Gilbertos Samba (2014) – João Gilberto’s bossa nova innovations with Tom Jobim inspired a generation of Brazilian musicians. Gil honors that achievement with a covers album (plus a couple of originals). Not as cool as the master, Gil still tones it down to meet Gilberto’s mood on his own terms. The results are interesting in the non-backhanded compliment way. Gilberto’s relaxed was tensed with technical mastery. Gil filters that cool through his tropicalismo spirit, so even as it’s laid back by his normal standards, it still pops and bubbles compared to the control of Gilberto. None of it will make you forsake the originals, but it’s an intriguing take on music most simply try to echo. Grade: B

Gilbertos Sambas Ao Vivo (2014) – Even better than the studio version. Gil’s voice isn’t always up to the task, but his guitar is masterful here. He leans a little more into his own style of playing. The results feel less experimental, and Gil’s warm persona inhabits someone else’s classics to make them his own for this moment while throwing in a few of his own to politely remind you he’s a legend in his own right. Exemplary, late career stuff on how to keep living in the world when you no longer revolutionize it. Grade: B+

OK OK OK (2018) – In many ways, this is Gil’s first proper solo album in 20 years. No themes or tributes or journeys through Brazil’s past. After a couple of rough years healthwise, Gil digs deep to make an album that’s more than just a rehash of his past perhaps because he’s not sure of how long a future he has. The title track addresses Bolsonaro’s Brazil, and develops a political approach beneath its seeming refusal to lead, but mostly he focuses on the smaller joys in life that sustain when difficulties—personal or political, it doesn’t matter; they’re both existential—threaten to overwhelm. You can hear he’s trying. For the first time since he recorded O Sol de Oslo, he’s not simply coasting on his considerable talent and trying to make an album that matches his best. But the strongest music of his post-peak period can’t fully take off because his voice weighs it down. Where once he soared, here his aged, slightly graveled voice can’t keep up with the tunes. The acoustic versions on the deluxe version highlight this most, but even the full-band stuff can’t cover it up completely. Sapped of the vocal energy that made him vital, excellent songs struggle to take flight. They come close—so close that this still sounds pretty great—but in the end it falls short of his (admittedly considerable) peaks. The spirit is willing, but the flesh is weak. Grade: B+

Gilberto Gil and BaianaSystem, Gil Baiana ao Vivo em Salvador (2020) – Legend and possible future legends get together for show, which given their rhythmic proclivities sounds promising. Maybe you had to be there. Grade: C

São João em Araras (Ao Vivo) (2021) – In full northeastern mode here with lots of jaunty accordion to prove it. This set steps of the energy, something lacking on recent studio and live albums. He’s not dead yet. Neither is his music. Grade: B

Caetano Veloso

It’s hard to find a bigger name in Brazilian music. João Gilberto? Antonio Carlos Jobim? Milton Nascimento? Maybe. Elis Regina? Gilberto Gil? Jorge Ben Jor? Close, but not quite. Tom Zé? For a certain audience perhaps. Carmen Miranda? How old are you? In the wider world, Caetano Veloso has been the representative figure for Brazilian music for several decades now. Even though Gilberto’s & Jobim’s bossas might be the representative sound, Veloso is the figure who seems to have broken through to non-Lusophone audiences.

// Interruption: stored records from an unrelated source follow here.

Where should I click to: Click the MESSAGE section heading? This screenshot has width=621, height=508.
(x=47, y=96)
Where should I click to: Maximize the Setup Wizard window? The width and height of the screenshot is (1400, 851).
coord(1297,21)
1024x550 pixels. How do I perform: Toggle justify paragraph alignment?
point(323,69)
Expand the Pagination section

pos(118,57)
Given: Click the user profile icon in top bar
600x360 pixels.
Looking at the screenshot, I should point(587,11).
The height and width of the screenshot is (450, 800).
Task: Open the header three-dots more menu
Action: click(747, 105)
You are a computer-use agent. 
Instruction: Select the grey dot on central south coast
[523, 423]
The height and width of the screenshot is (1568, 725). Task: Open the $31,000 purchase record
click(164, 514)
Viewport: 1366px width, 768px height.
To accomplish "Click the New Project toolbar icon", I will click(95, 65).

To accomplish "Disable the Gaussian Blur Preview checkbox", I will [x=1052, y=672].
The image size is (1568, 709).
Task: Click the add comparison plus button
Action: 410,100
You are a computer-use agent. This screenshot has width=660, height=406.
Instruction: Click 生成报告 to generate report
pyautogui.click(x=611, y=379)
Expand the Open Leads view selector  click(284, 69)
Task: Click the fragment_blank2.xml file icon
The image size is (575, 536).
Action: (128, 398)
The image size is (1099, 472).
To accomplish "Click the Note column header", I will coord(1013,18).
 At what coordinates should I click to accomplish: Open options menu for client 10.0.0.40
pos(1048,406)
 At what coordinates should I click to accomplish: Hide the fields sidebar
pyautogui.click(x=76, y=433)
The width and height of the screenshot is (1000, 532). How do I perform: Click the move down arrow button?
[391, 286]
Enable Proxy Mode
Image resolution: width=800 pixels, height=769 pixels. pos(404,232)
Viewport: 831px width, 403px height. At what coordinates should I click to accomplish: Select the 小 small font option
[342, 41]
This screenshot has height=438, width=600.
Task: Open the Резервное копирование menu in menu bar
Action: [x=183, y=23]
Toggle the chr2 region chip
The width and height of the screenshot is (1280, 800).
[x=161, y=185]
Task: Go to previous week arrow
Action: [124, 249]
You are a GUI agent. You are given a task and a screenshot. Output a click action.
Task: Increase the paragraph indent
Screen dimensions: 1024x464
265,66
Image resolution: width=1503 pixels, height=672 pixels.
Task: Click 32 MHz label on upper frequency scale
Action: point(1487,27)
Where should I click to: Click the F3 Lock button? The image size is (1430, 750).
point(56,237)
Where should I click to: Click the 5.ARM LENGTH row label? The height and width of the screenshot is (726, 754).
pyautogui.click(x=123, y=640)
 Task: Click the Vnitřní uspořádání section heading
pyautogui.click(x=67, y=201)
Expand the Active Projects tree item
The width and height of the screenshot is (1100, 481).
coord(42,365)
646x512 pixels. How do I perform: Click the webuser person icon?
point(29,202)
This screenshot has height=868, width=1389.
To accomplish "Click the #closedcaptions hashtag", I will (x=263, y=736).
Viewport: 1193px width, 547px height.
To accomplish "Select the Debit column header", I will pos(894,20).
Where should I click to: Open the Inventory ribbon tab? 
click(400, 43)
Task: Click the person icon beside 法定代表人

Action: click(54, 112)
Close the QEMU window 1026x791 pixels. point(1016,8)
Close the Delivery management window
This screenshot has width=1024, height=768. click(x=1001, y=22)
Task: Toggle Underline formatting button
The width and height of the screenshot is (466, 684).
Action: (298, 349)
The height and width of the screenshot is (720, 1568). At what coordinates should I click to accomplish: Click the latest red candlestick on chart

Born in 1942 in Santo Amaro, Bahia, Caetano Emanoel Viana Teles Veloso was the fifth son of a postal official and a mother who lived to the ripe age of 105. He also helped name his younger sister, the singer Maria Bethânia. Drawn to the arts, Veloso planned a career in film but, like many young Brazilians, was carried away by the bossa nova craze that set Brazilian music on its modern path. As a young musician, he fell in with some fellow political and musical troublemakers, the tropicalistas (Gilberto Gil, Nara Leão, Tom Zé, Gal Costa, and Rita Lee, Sérgio Dias and Arnaldo Baptista of Os Mutantes). In the oft-told tale, Veloso shook up the by-then conservative bossa nova movement by incorporating non-Brazilian musics into the mix, angered the military dictatorship, and was exiled to London with Gil for three years before returning triumphantly—artistically at least as the dictatorship had another decade in it—as one of the leading figures of MPB. In the 1980s he began to be recognized internationally, which firmly set him up as the most noted Brazilian musician of his generation. His more than 50-year recording career is full of hallmark albums of Brazilian music (including seven which ended up on Rolling Stone Brazil’s top 100 Brazilian albums list), he got Jorge Ben Jor a recording contract when the industry had given up on him, and became a globally celebrated artist. Yet despite more than four years of blogging on Brazilian music, I hadn’t listened to much three early albums. Time to rectify that.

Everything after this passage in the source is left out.